> **GOAL OF THE EXERCISE**
Take every line in the entries that includes the word "computer" and copy it.

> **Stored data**
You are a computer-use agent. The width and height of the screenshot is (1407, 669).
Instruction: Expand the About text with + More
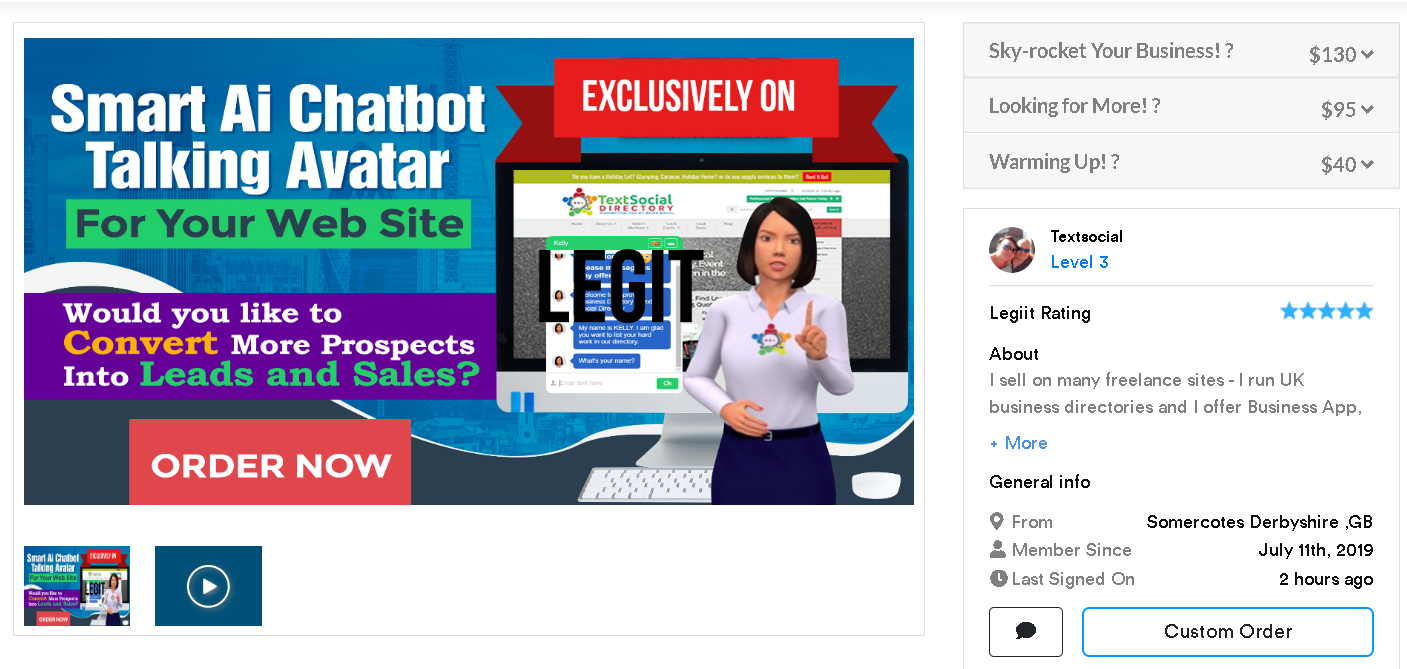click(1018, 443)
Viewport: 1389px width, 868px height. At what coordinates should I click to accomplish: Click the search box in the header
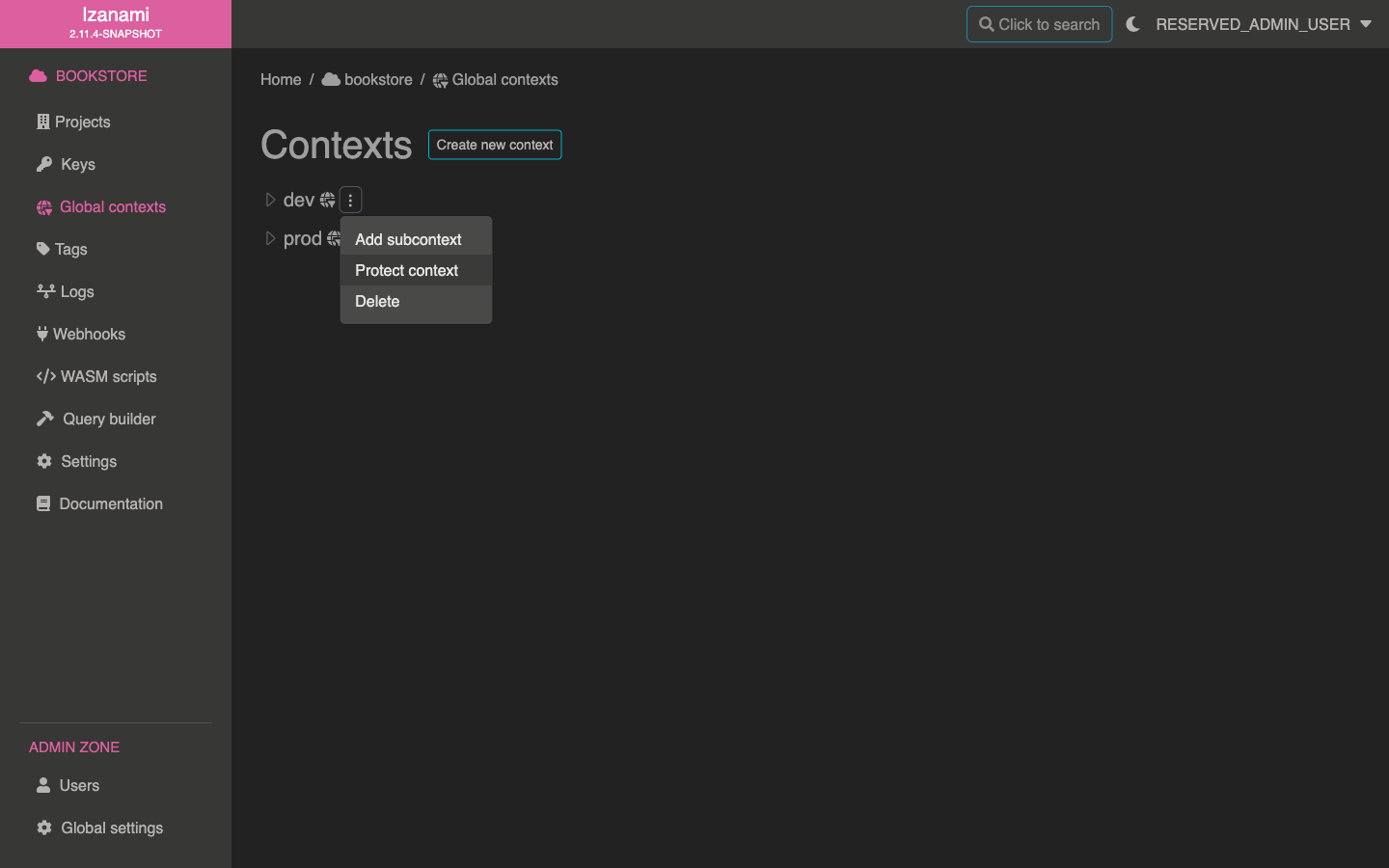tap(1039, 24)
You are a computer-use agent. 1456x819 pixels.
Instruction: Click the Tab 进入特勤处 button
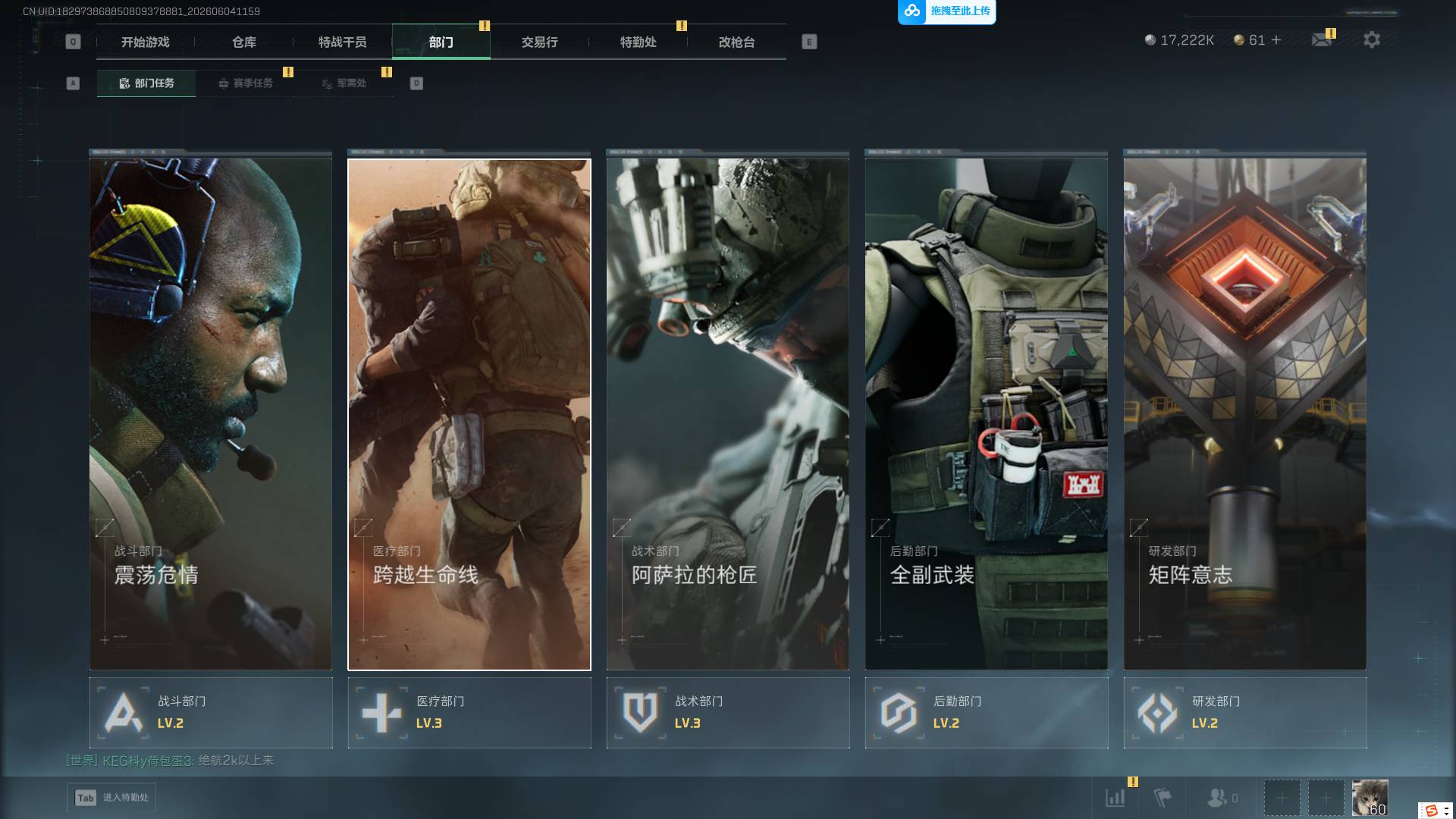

> **YOUR RESPONSE**
You are a computer-use agent. The width and height of the screenshot is (1407, 669).
You are a computer-use agent. 1456x819 pixels.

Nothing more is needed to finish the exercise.